I think CAPTCHA is great solution, but also a great inconvenience. I'd rather sign up once for a service like Robert's and then never have to worry about it. When I write comments, I don't want to have to copy some computer's LSD dream rendering of a string of letters and digits.
That said, it's something that will work, and it will work now.
There are other solutions, though.
A lame solution that also works now
When I thought about the effort required to implement a centralized solution, get the blogosphere to back it, get help to code it, and get the resources to host it, I decided instead to go read a good book and then take a long bath. I already have, like, three careers or something, and I don't need another.
When I thought about implementing a straightforward CAPTCHA solution, I decided against it because I want, first and foremost, for commenting to be easy. Without comments, blogging is, like, stupid and dumb. This is all about arguing, agreeing, insulting, and patting each other on the back. I don't want to do anything to discourage comments.
So, here's what I did:
- Created an Outlook folder called "Blog Comments"
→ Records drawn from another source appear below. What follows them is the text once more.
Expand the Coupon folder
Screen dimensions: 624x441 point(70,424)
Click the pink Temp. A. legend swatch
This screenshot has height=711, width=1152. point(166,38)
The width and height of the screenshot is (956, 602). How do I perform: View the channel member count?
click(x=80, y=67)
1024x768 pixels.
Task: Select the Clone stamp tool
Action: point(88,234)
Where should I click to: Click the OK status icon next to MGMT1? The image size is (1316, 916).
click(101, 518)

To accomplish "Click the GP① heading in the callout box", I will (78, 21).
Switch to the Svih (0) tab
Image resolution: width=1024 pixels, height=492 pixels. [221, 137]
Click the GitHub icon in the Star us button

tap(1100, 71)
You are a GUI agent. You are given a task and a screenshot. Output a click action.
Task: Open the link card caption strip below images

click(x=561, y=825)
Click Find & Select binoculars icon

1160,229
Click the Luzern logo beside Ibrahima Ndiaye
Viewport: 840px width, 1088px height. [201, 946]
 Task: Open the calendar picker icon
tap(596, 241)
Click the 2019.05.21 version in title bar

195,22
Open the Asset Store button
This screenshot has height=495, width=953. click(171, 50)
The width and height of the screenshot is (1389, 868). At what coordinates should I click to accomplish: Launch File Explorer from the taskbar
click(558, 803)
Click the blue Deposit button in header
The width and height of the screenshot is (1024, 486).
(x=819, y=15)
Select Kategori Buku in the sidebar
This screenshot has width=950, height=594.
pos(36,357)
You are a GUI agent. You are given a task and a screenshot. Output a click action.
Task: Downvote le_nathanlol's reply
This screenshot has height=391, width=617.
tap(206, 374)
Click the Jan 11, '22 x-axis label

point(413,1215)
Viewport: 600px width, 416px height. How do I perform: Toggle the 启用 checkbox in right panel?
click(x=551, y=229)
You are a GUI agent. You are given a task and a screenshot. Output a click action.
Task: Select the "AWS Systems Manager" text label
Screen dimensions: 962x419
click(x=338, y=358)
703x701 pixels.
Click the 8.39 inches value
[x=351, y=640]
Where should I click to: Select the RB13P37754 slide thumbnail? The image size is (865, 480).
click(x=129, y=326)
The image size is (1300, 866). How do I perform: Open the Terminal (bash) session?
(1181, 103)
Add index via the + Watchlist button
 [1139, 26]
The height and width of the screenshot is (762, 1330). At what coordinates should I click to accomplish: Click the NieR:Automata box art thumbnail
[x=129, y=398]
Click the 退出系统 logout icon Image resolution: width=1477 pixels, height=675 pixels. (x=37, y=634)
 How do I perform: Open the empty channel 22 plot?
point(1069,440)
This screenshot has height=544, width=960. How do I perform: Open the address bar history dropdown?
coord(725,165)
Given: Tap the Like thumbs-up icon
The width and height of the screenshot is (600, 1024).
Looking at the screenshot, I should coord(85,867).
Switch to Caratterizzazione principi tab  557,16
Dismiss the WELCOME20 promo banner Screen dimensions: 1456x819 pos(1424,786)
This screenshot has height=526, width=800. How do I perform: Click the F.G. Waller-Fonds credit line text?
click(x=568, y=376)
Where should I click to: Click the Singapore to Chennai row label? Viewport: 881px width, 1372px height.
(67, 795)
- Created an Outlook folder called "Blog Spam"
- Put together an Outlook rule that routes all comments to the "Blog Comments" folder
- I go through manually (yes: manually) and determine which comments in the "Blog Comments" folder are spam
- Any comment spam that I find, I drag to the "Blog Spam" folder (this is easier than it sounds - spammers nail your blog in sweeps, and you can often just drag ten or more emails at once into the folder)
- Once I've separated the spam from the real comments, I run an app that I wrote which iterates through all the comments in the "Blog Spam" folder, parses them for their .Text IDs, hooks into one of the .Text web service APIs, and then calls the method that deletes the entry associated with the parsed ID - at the end, the app goes through and deletes all the entries in the "Blog Spam" folder so that I never have to see their ugly little mugs again
Sound complicated? Yeah, sure. It's not easy, but it beats doing the whole thing manually, and the truth is that I'm so used to it now that I can delete about 50+ spam comments in less than a couple minutes, and that's worth it for me. I don't have to make commenting more inconvenient, and I don't have to wait for a centralized solution.
However...
I'm still working on a CAPTCHA solution, but it's not like your typical CAPTCHA system. I've been watching the spammers and getting a feel for how they do things. I think I can put together a system that will block the spammers 99% of the time, and only inconvenience the commentors about 1% of the time.
I made those stats up, by the way. I don't have any idea about just how often the thing will really work.
But it will work.
And, when it's working, I'll 'splain it to y'alls. It's not complicated. Quite stupid, actually.
But so are the spammers.
For now.
The Strongest Solution
In the end, I think the best approach is to:
- Get a system like Robert's up and running
- Implement different measures on our own
Having a centralized solution will take care of large quantities of spam, but the solution itself is, ultimately, reactive instead of proactive, which means that spam will still get through. Somebody has to get spammed before an IP can get blocked.
For those situations, I think it's best to have a personal system. Scott's using CAPTCHA, and I'm using Outlook/C#. In working like this, we're throwing multiple problems to the spammers. My CAPTCHA system, for example, isn't going to output the same peyote colors that Scott's will, and it won't output in the same manner.
If we have many per-blog solutions that can be plugged in relatively easily by bloggers, then we're throwing the spammers more than they can handle.
At the very least, we can keep them busy by forcing them to constantly add ridiculous IF statements to their bloody, stinking, vile, stinking, reprehensible, stinking code...
...until the day that they're hanging in public squares by their gollywots.